Di sebuah sudut Batu Aji, Orion Kafe berdiri megah. Musik keras, lampu disko berkedip, dan penari seksi melenggak-lenggok memeriahkan malam. Satu malam bisa menghasilkan belasan juta rupiah. Tapi ketika waktunya bayar pajak hiburan, jawaban mereka sederhana:
“Maaf, kami gak punya uang.”
Lucu? Tidak juga. Karena yang lebih lucu adalah negara diam.
Bayangkan: sejak Juni 2023 hingga Juli 2025, Orion Kafe diduga tidak membayar pajak hiburan. Dua tahun lebih. Bisnis jalan terus, penari dibayar mahal, tapi negara dibiarkan lapar. Pajak tak dibayar, hukum tak ditegakkan. Dan pejabat? Seperti sedang libur panjang.

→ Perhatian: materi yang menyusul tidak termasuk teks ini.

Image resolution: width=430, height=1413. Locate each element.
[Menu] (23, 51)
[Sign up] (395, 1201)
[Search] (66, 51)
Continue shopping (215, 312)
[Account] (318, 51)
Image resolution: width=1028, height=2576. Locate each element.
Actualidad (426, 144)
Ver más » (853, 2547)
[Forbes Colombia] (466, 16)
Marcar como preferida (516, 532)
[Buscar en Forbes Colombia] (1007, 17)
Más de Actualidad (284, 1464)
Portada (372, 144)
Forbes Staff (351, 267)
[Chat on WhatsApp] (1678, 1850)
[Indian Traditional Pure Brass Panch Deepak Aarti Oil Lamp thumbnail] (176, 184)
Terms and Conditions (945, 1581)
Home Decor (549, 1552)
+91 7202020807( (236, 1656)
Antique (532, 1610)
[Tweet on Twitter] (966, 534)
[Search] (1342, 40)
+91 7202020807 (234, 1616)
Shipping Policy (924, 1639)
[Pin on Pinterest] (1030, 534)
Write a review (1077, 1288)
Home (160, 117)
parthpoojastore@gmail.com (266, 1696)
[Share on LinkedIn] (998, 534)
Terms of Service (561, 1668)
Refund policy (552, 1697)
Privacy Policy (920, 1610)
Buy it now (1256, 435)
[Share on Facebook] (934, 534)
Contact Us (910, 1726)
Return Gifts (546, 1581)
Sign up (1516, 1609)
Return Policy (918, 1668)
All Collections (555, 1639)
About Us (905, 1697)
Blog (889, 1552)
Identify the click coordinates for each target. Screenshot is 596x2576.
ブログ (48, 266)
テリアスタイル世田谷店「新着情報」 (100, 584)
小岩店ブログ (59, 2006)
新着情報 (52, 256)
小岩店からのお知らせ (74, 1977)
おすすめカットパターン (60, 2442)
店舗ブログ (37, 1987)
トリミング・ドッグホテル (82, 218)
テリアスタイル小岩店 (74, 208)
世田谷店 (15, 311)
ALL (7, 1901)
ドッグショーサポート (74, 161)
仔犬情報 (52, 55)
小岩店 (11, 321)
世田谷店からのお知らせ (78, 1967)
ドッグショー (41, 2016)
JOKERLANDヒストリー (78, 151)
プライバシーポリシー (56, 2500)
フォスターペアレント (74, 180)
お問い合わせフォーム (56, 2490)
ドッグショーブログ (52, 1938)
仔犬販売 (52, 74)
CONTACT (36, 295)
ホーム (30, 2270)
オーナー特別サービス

“Orion bisa bayar Rp5 juta untuk satu malam tarian, tapi saat giliran bayar pajak, mendadak miskin. Ini bukan bisnis, ini sandiwara murahan dengan tiket masuk kebal hukum,” ujar warga dengan sinis.
Tentu saja rakyat tidak sebodoh itu. Semua orang tahu: tidak mungkin sebuah tempat hiburan sebesar ini lolos dari pantauan selama dua tahun. Pasti ada yang jaga. Pasti ada yang lindungi.
Dan ketika media mencoba bertanya pada Bapenda Batam dan Kantor Pajak, hasilnya sungguh mengesankan: diam seribu kata. Tak satu pun bersedia bicara. Apakah mereka takut? Atau justru tak bisa bicara karena sudah disuap diam?
“Kami cuma rakyat kecil. Tapi kami tahu bedanya lupa dengan pura-pura lupa. Yang ini jelas: pura-pura tak tahu,” komentar seorang warga dalam aksi protes.
Lalu muncullah pertanyaan yang menggelitik:
-
Siapa yang mengatur agar Orion tetap buka?
-
Siapa yang dapat bagian dari setoran gelap?
-
Dan siapa pejabat yang saat ini sedang duduk manis, menikmati uang yang seharusnya untuk negara?
Warga Batu Aji tak mau terus dibohongi. Mereka menuntut:
-
Segel Orion Kafe sekarang juga.
-
Audit menyeluruh semua pajak hiburan di Batam.
-
Copot pejabat pajak yang ‘kebetulan’ buta dan tuli.
-
Usut siapa yang cuci tangan setelah menerima uang haram.
Karena kalau ini dibiarkan, lama-lama bukan cuma pajak yang hilang — wibawa negara pun ikut lenyap.
Batam tidak boleh menjadi kota di mana hukum bisa dibayar dengan goyangan.
Negara ini terlalu besar untuk dikalahkan oleh satu kafe malam.
Atau… memang sudah sekecil itu harga keadilan?